Promoting antitumor efficacy by suppressing hypoxia via nano self-assembly of two irinotecan-based dual drug conjugates having a HIF-1α inhibitor

Hypoxia inducible factor (HIF-1α), as a major transcription factor in response to hypoxia, revealed that it could be a promising tumor-specific target for anticancer therapy. In view of clinical application, the formation of a hypoxic microenvironment in tumors can decrease the curative effect of cytotoxic chemotherapeutic drugs. To promote the antitumor efficacy of chemical drugs by suppressing hypoxia, we designed and conjugated a hydrophobic HIF-1α inhibitor (YC-1) to a hydrophilic anticancer drug, irinotecan (Ir), into one molecular entity via dicarboxylate and PEG3 linkages.
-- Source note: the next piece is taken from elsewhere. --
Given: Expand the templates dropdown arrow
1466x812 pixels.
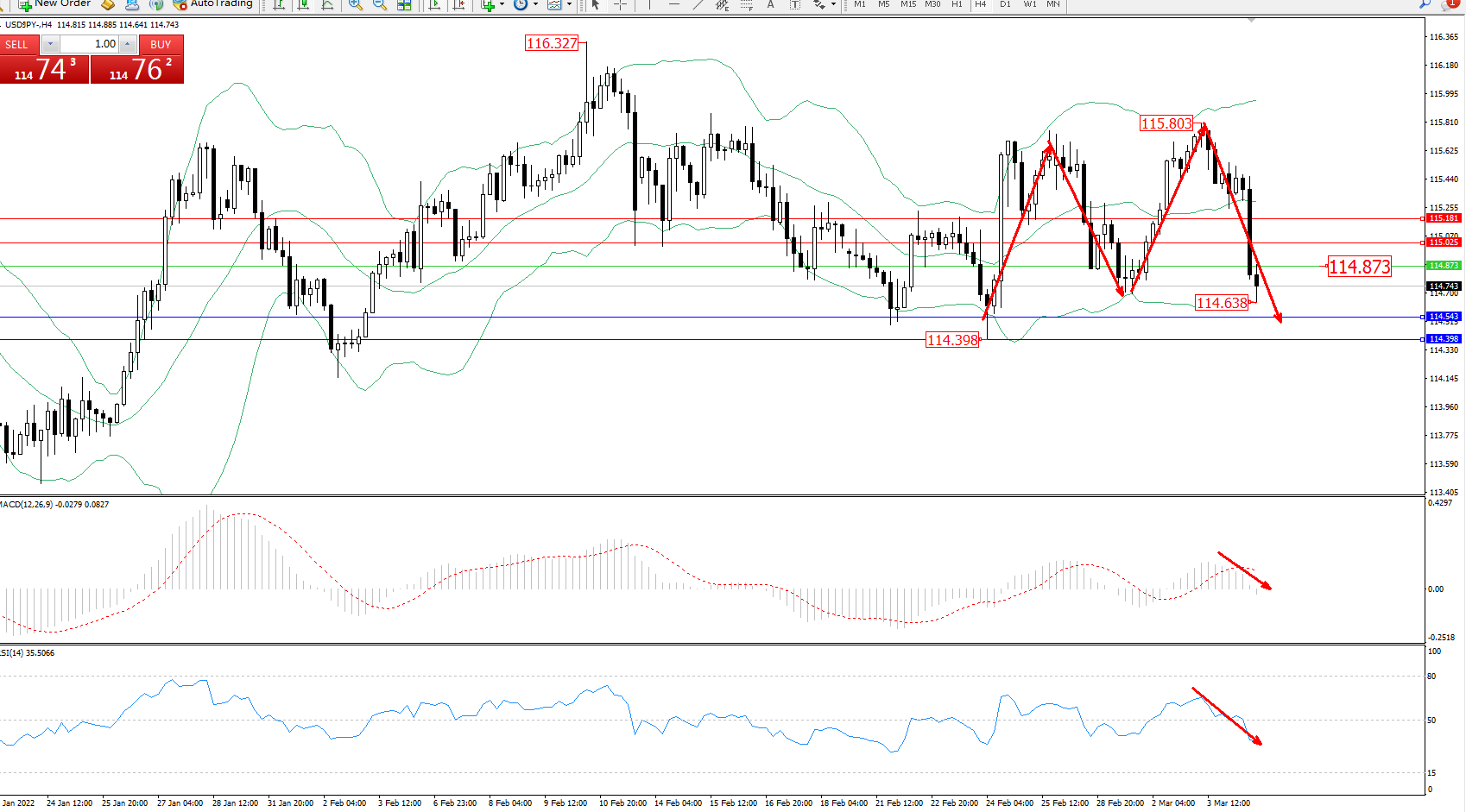Looking at the screenshot, I should point(569,4).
Benefiting from its amphiphilicity, the resulting conjugate could act as molecular building blocks to self-assemble into nanoparticles (Ir-YC-1 and Ir-PEG3-YC-1 NPs) in water, which improved the solubility of drugs. As expected, the Ir-YC-1 NPs significantly down-regulated the expression of HIF-1α and VEGF proteins, and exhibited 5.7-fold increased antitumor activity compared to Ir when administered to A549 cells under the hypoxic condition. This novel, simple, and effective strategy for overcoming tumor hypoxia and enhancing the antitumor effect of chemical drugs has great potential in cancer therapy.